* [Assignment]: Please give back each line below unchanged; none of the pictures should appear.

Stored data
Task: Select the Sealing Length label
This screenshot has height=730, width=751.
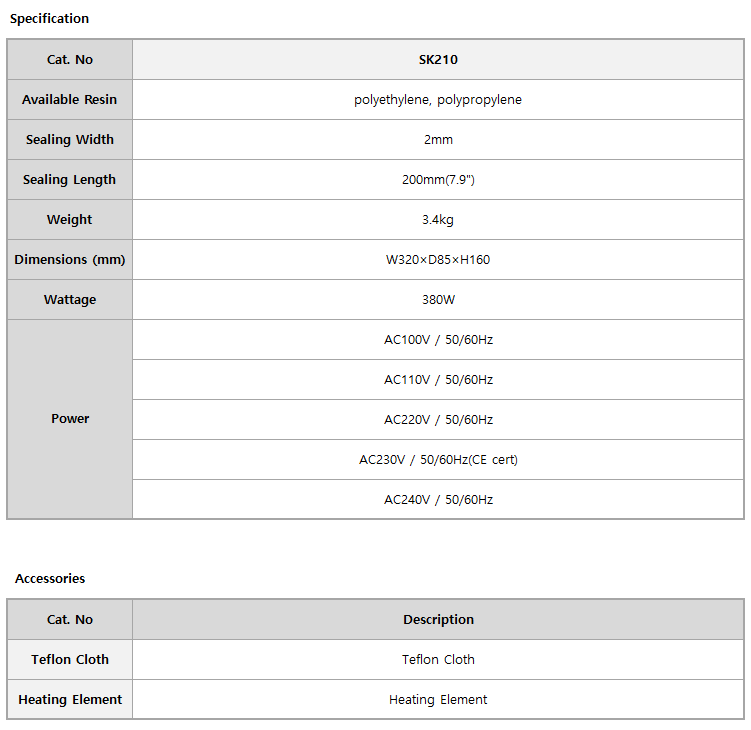Action: coord(69,180)
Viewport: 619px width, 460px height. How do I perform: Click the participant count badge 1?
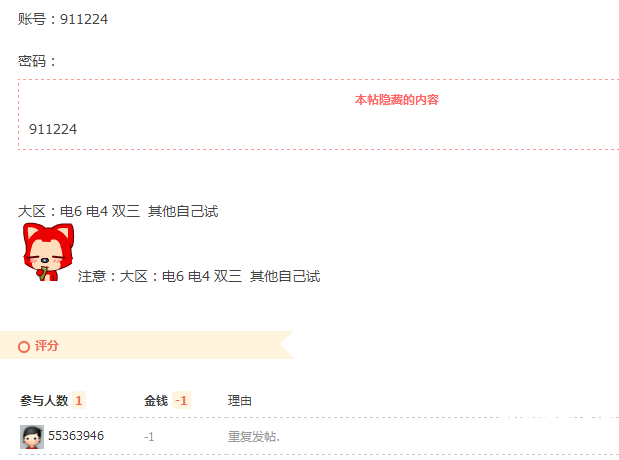[x=79, y=401]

* [Result of the exercise]:
Task: Select the Sealing Length label
This screenshot has height=730, width=751.
Action: coord(69,180)
Viewport: 619px width, 460px height. How do I perform: Click the participant count badge 1?
[x=79, y=401]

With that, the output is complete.